Although the proposed PGFE-ELM is more robust than other machine learning-based DFL approaches, its localization accuracy depends on the original data quality. We can find that the average localization accuracy of the outdoor experiment is more than 1 m, but the best average localization accuracy of the indoor experiment is about 0.6 m. The main reason we think is that we collected the outdoor environment data in a winter, windy and cold weather, which may have great impacts on the data quality, as the weather can affect the device performance and data transmission characteristic seriously.

According to the above experiments, PGFE-ELM obtains the best performance in both outdoor and indoor environments, especially in terms of learning speed, which is hundreds and even thousands of times faster than others. Thus, compared with other machine learning approaches, PGFE-ELM is more suitable for DFL. In order to verify the proposed PGFE-ELM further, we performed the comparison between PGFE-ELM and RTI. The experimental data was obtained from the SPAN Lab of the University of Utah [51]. There are 35 location points in the dataset. We randomly choose 30 location points for training PGFE-ELM and five location points for testing. According to the comparison result, we can find that the average localization accuracy of PGFE-ELM and RTI are 0.7183 feet and 0.8244 feet, respectively, which indicate that PGFE-ELM can achieve better performance than RTI.

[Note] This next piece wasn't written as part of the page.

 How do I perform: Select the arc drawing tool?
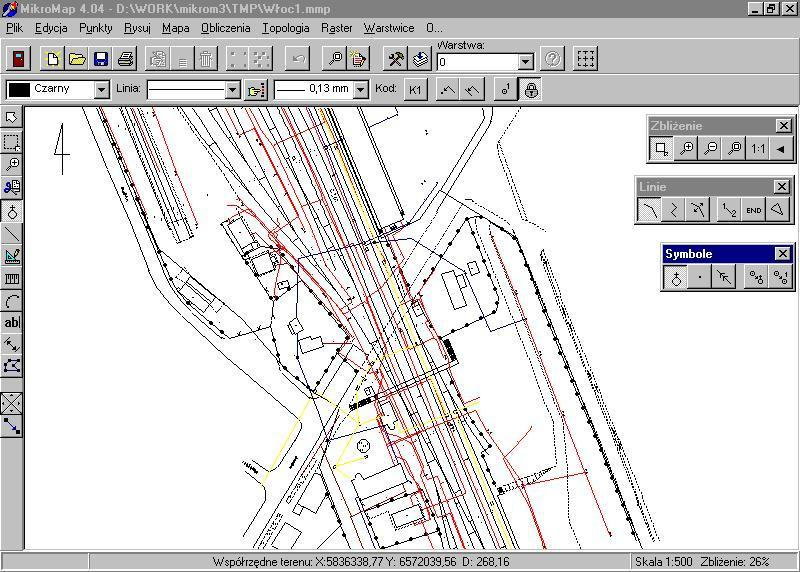tap(12, 301)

Compared with PGFE-ELM, RTI is easy for use as it does not need the offline phase for data collection and training, but its parameters highly depend on the locations and the number of the nodes and must be reset when the locations and the number of the nodes are changed. However, when such changes happen, the trained PGFE-ELM can still be used directly without training again, so the practicability of PGFE-ELM is better than RTI.

7. Conclusions

In this paper, the parameterized geometrical representation of the affected link is introduced, and a novel ELM is proposed to implement the fast and accurate DFL based on the parameterized geometrical feature extraction from the affected links. The experimental results show that the proposed PGFE-ELM can achieve much better localization accuracy and faster learning speed than three existing machine learning approaches WKNN, SVM and BPNN, it can also achieve better localization accuracy than existing RTI approach. The proposed PGFE-ELM is developed based on the original ELM, further study is required to develop the on-line ELM approach for DFL to deal with the dynamic communication environment. Also this paper only considers localization problem for single target, future work can be done to address the multi-target localization problem.